The task ▸
Below are some records. Retype exactly the lines from the one containing "Open the calendar icon date picker" through the one containing "At what coordinates should I click to accomplish: Click the 确定", both included, skipping every picture.

The data ▸
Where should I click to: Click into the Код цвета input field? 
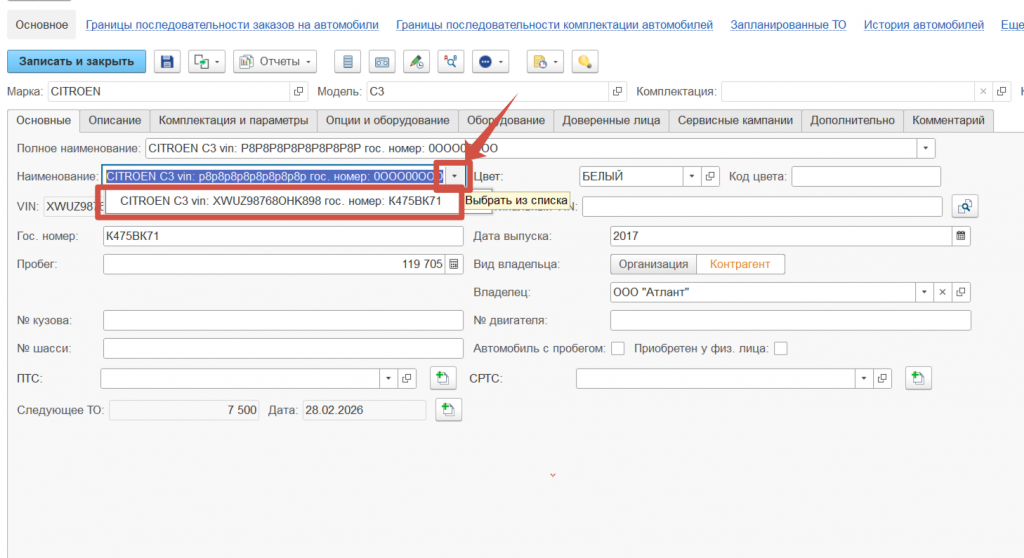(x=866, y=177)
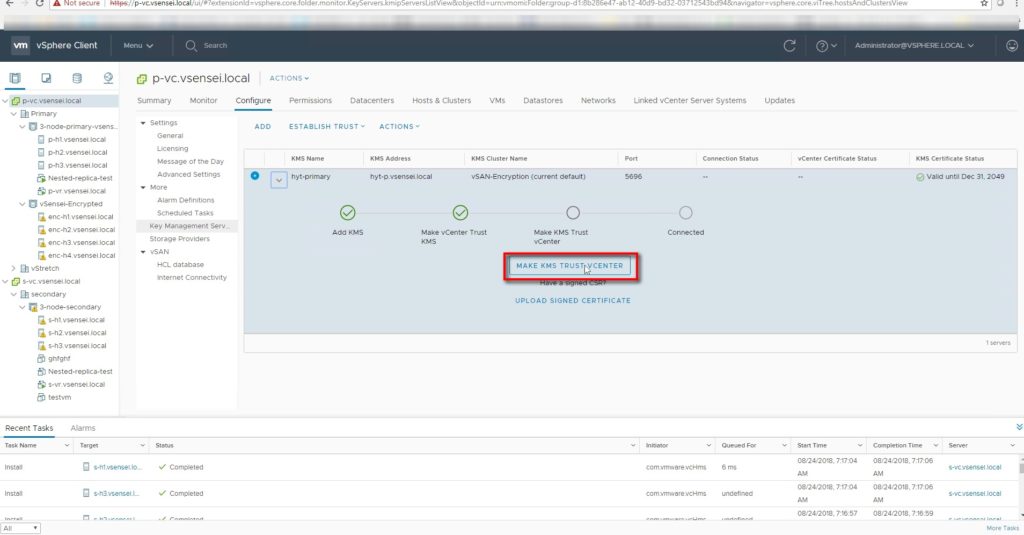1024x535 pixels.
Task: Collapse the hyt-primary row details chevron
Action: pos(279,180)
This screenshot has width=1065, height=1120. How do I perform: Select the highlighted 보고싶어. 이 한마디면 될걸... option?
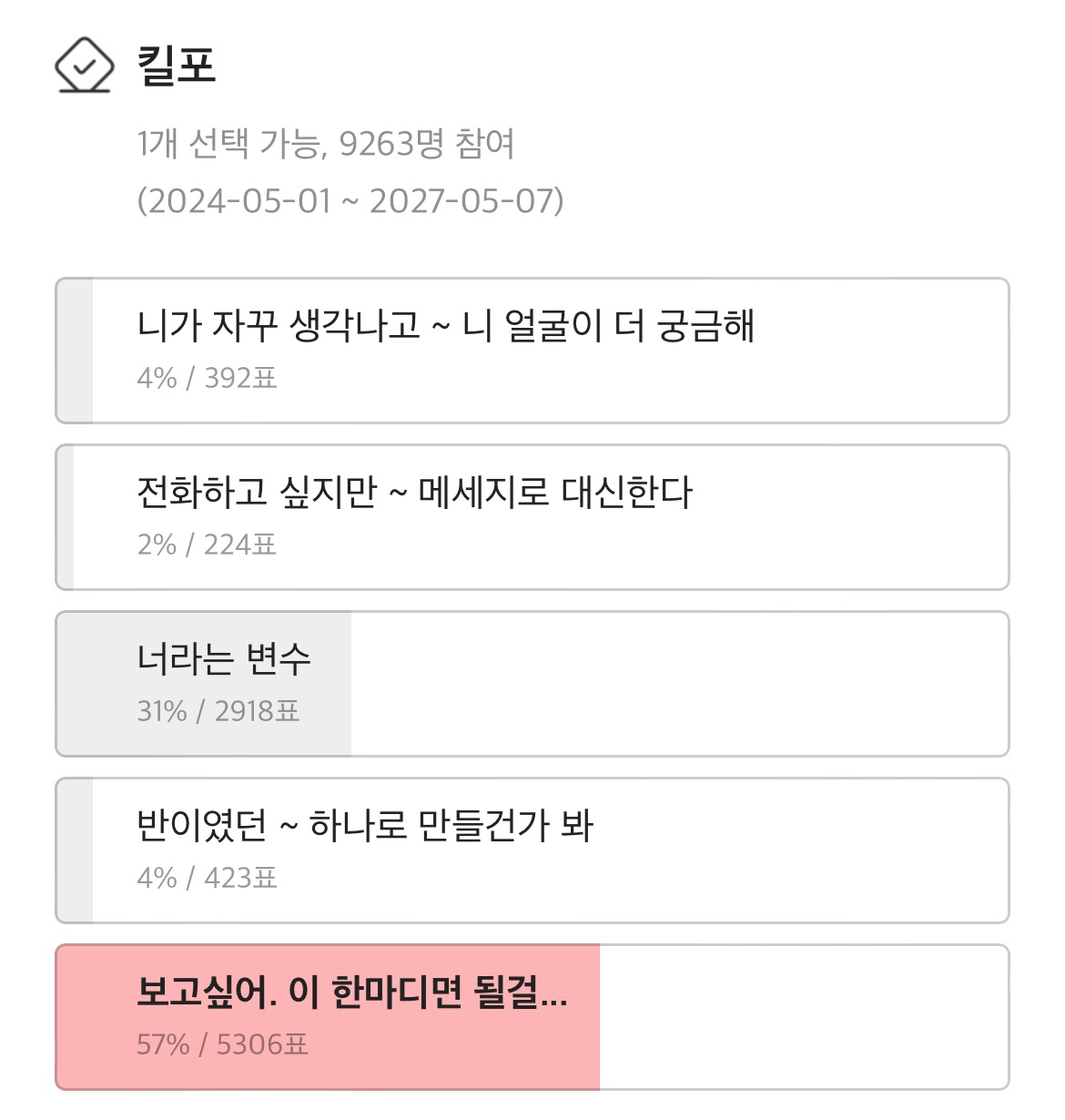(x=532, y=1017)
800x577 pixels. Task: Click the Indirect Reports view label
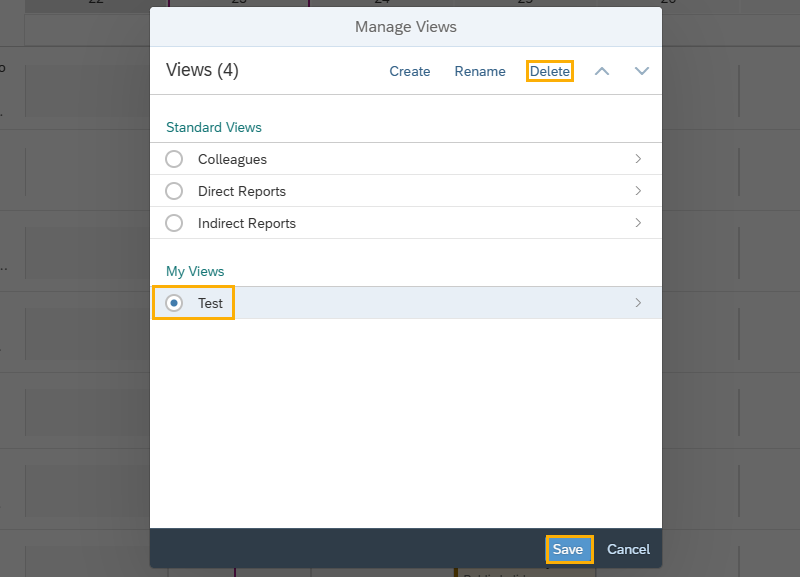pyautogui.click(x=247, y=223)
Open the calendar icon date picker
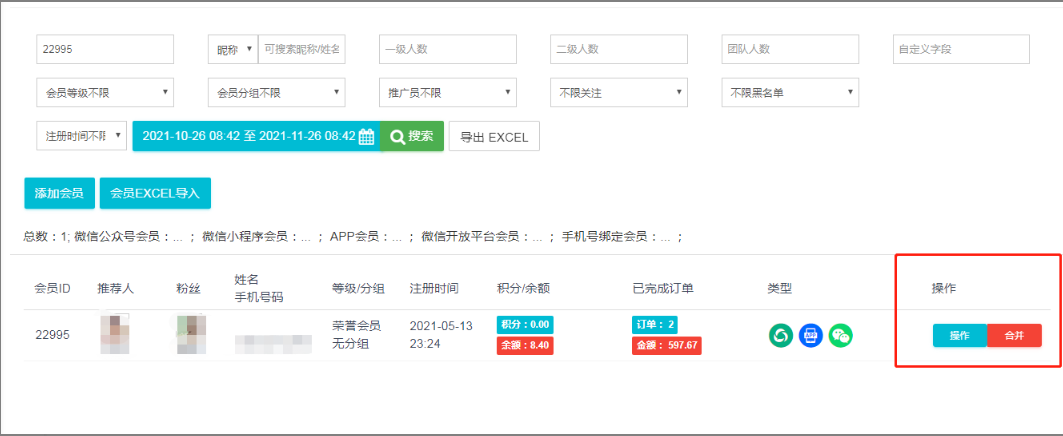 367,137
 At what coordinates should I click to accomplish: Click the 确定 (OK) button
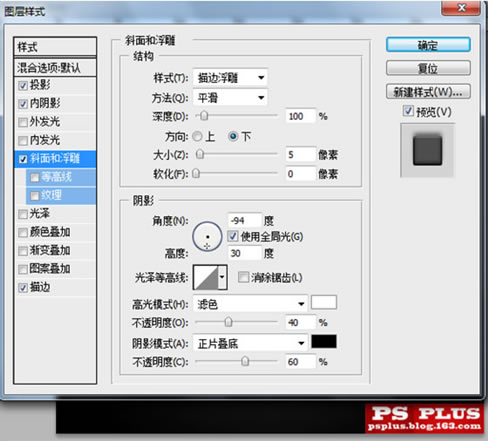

--

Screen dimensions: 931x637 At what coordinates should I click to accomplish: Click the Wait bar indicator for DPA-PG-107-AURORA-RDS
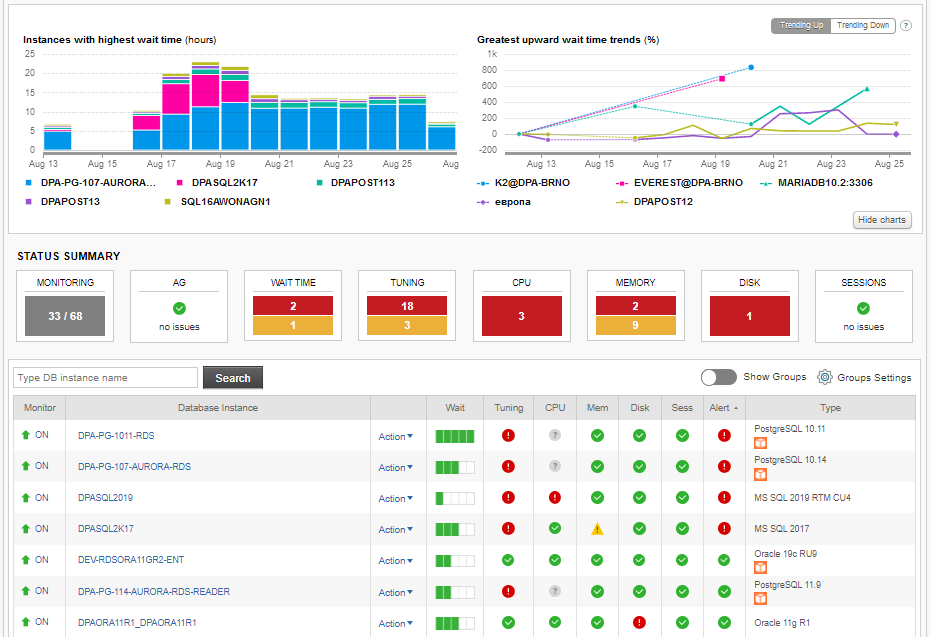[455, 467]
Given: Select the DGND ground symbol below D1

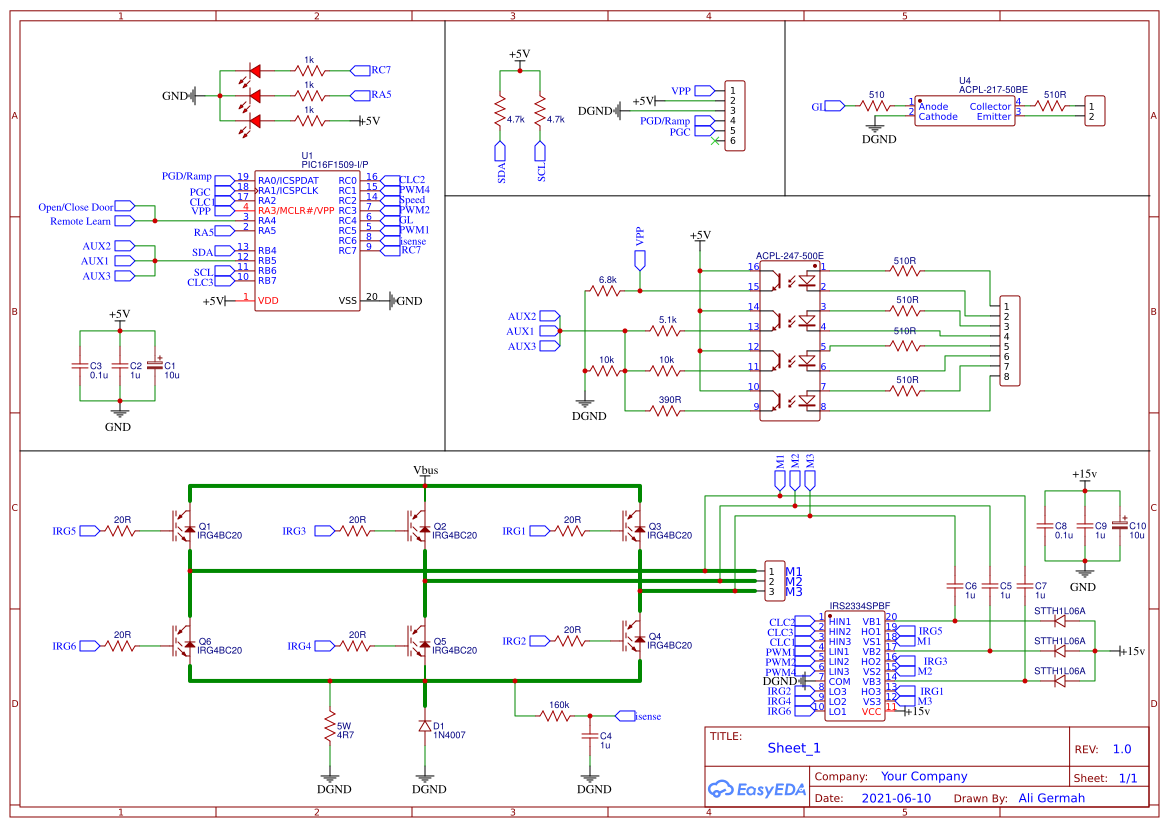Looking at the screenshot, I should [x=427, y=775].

Answer area ▸
Open the calendar icon date picker
 367,137
 At what coordinates should I click to accomplish: Click the 确定 (OK) button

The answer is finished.